Monday, January 14, 2013

Degree Dearth=Date Dearth

One of the big trends in American society over the last forty years have been the increasing number of female college graduates compared to males.

In 1970, about 60% of all college graduates were men and 40% were women.  Today, those numbers are reversed.  I wrote about this and other interesting facts about the state of higher education in this country in my blog a little over a year ago.

The higher college graduation rates of females is also evident when you look at the female proportion of the college-educated workforce.  59% of the college-educated work force between the ages of 20-24 is female.  It is 54% for the ages of 25-34.

Source: National Association of Colleges and Employers

55% of all college accounting majors today are female as are 49% of business administration majors.  However, women still lag in the STEM disciplines (Science, Technology, Engineering and Math). Women make up only 17.8% of Computer Science majors and 18% of Engineering majors according to NACE.  We need to do a better job of encouraging women to choose these courses of studies.  Our economy can only absorb so many Mass Communications or English Literature majors.  Future demand is going to be driven by people who can make it, fix it, figure it out, test it or code it.  Too many women are not taking this path and we need their talents in these fields to stay competitive in the world economy.
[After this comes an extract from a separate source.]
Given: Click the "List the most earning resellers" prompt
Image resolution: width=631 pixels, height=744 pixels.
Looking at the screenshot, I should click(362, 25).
Another factor in the changing educational backgrounds of men and women is the effects it is having on personal relationships.  The enormous shortage of college educated men is creating a significant imbalance in the dating pools in a number of large cities where college graduates tend to migrate to after college.

Consider this graph from The Atlantic which shows the percentage by which women under the age of 35 with at least a bachelor's degree outnumber male college graduates under age 35 in various U.S. cities.  Oh, to be a young, single guy with a college degree in Detroit!

Here is a second graph based on 2009 data that looks at the metro areas rather than just the city dwellers.  Most of the single guys in Detroit must be living in the burbs.

What does all this mean?  I am not sure we know at this point.  Women have historically tended to date and marry men of at least equal educational attainment.  That is becoming an increasingly difficult goal.  There is also research to suggest that in societies with male-female imbalances you see results related to the supply-demand imbalance.  In female-heavy populations, men are more promiscuous and are less prone to make commitments.  In male-heavy populations, there is more marriage, less divorce and fewer illegitimate children.   All of this seems to be connected in some way to the significant increase in the age of first marriages in both men and women over the last 50 years.

Median Age at First Marriage (US Census Bureau)

This ultimately also impacts the birthrate because biology will necessarily limit the potential number of children (at least in wedlock) out of these unions.

Of course, if all of this has not made the single dating scene daunting enough if you are a female, then you should read this blog post by Penelope Trunk on "How to pick a husband if you want to have kids".  I don't know if the choices are as stark as she lays them out but I think there is food for thought here.  For me, this would turn daunting into depressing if I were a single woman.

I would hope there is more to life and love than all of this.

 Here is how Penelope sees it.
You cannot pick a husband to have kids with until you know if you want to work full-time while you are raising them. Some women will say they know for sure that they do want to work full-time. Most women will say that they don’t know for sure. But there are actually only two choices: be a breadwinner or marry a breadwinner. Then, within those two choices, there are a few strategies you could use.
I will boil down the strategies that Penelope suggests for you. If you are going to be the breadwinner, you better really love your job and be capable of making a ton of money. It also helps to marry a guy who would not mind staying home with the kids. If you are marrying a breadwinner, make sure he is going to be able to earn a ton.

If you are a single female and are up to reading the full article, you need to know your Myers Briggs Personality Type as well as anyone you might consider to be marriage material. You can go here to find out your personality type.

I think all of this shows that we live in a very complex time with a lot of complicating factors that also lead to a lot of consequences-both intended and unintended.  Who would think that all of this might be the result of more women simply getting a better education?  The better question to ask might be-How do we get the men step up?